There was a time when Shinji Murohara thought he would never again surf along the coast where he grew up.
On 11 March 2011, the waves of the Pacific that gave him his love of the sea suddenly, violently left his community in ruins. That afternoon, a massive earthquake triggered a tsunami along Japan’s north-east coast that killed almost 19,000 people, including about 600 in his home town of Minamisoma, Fukushima prefecture.
Not long after, Murohara and other residents in the city’s Odaka district were ordered to leave as the Fukushima Daiichi nuclear power plant, 15km (9 miles) to the south, suffered meltdowns in three of its reactors.
But, as Japan prepares to mark eight years since the triple disaster, Fukushima is again showing why many consider it the best surfing spot in Japan.

“As someone who grew up around here, it was tough having to look at the sea knowing that I couldn’t pull on my wetsuit and get out there,” says Murohara, who recently opened a shop in Odaka selling surfboards he makes in a nearby workshop. His is the only surf shop to open inside the 20km area that was declared a no-go zone in the aftermath of the triple meltdown.
His regular spot, Kitaizumi beach, remained officially off-limits until the nuclear evacuation order was lifted in Odaka two years ago. Even in nearby areas that had been declared safe for residents to return, surfers battled the waves along with criticism that they were taking unnecessary risks with their health.
“Some people wanted to start surfing at Kitaizumi straight after the disaster,” says Hideki Okumoto, a regular surfer and professor at Fukushima University. “They said they would take personal responsibility for any health risks from radiation.”
But they faced another obstacle. Beneath the waves lay tonnes of tsunami wreckage and, perhaps, the trapped remains of missing victims. “It didn’t seem right to use the sea for leisure so soon after the disaster,” Okumoto adds.
Their cue came three years after the disaster, when a Buddhist ceremony was held to officially mark the repose of the souls of the dead.

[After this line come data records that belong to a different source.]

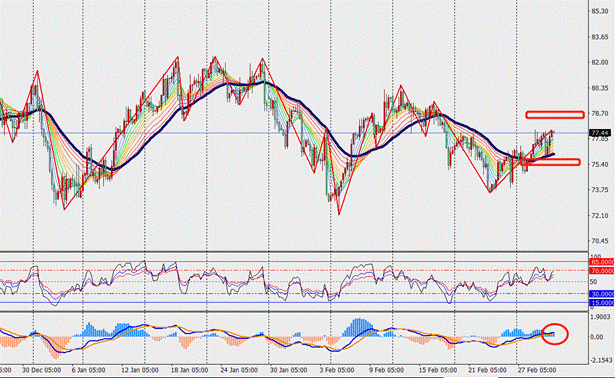
Task: Select the 12 Jan 05:00 date label
Action: 140,370
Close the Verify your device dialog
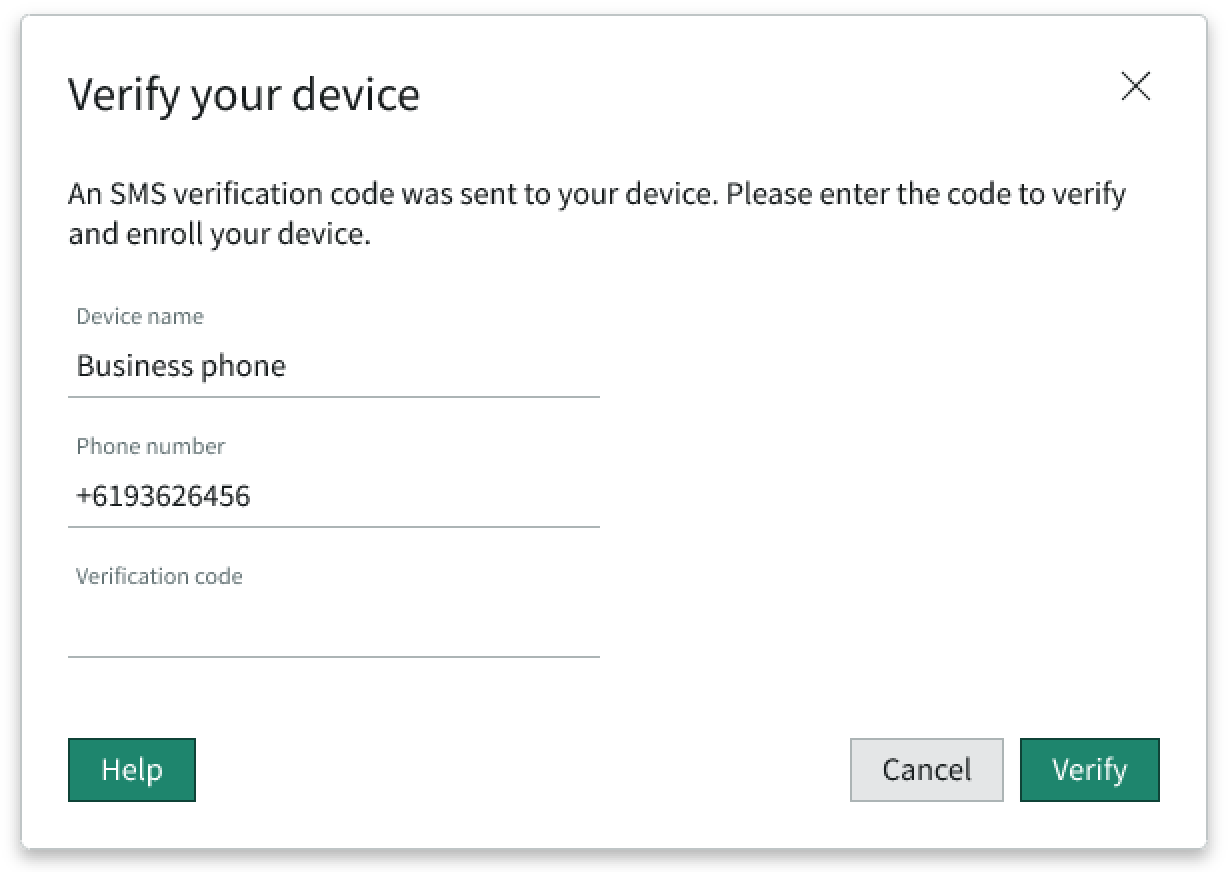1228x872 pixels. pos(1135,87)
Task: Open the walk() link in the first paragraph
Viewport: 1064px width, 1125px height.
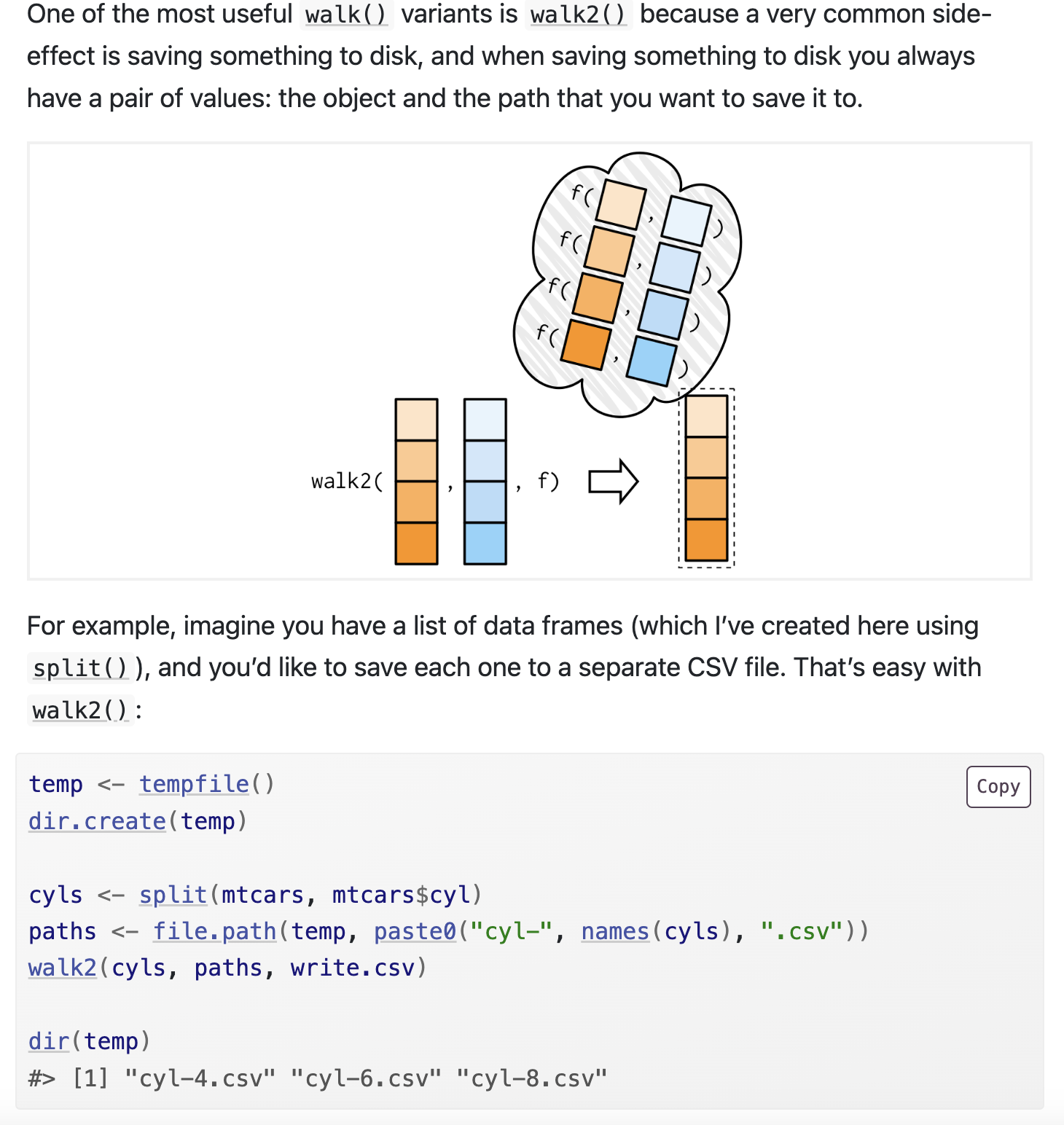Action: click(346, 15)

“It felt great to be able to surf again,” says Murohara, who lived as an evacuee for five years before returning to Odaka to rebuild his surfboard business.
Both men dismiss concerns that the sea has been contaminated by water leaking from Fukushima Daiichi.

“The city government tests the sand and water every month and we conduct our own regular tests,” says Okumoto, who believes that had it not been for the meltdown, Fukushima would have been chosen to host the surfing competition when it makes its Olympic debut at the Tokyo 2020 Games. “Radiation returned to pre-disaster levels years ago.”
But he adds: “I understand why people from outside might feel uneasy about surfing in Fukushima, but we prefer to believe the scientific evidence. What else can we do?”
Surfers from other parts of Japan have turned up for events in a show of solidarity, and now Murohara and Okumoto plan to revive a surfing tourism campaign they had to abandon after the area became a nuclear no-go zone, starting this summer with a tournament and activities for children at Kitaizumi beach.
“Children who were born the year of the disaster are eight years old now – they’ve had to wait that long to go into the sea in their home town,” says Murohara, who is head of Fukushima prefecture’s surfing federation.
“This is a special place – it had to deal with an earthquake, tsunami and nuclear meltdown all at the same time. The sea is part of the fabric of life around here, so now I want to share my love of surfing with the next generation of Fukushima surfers.”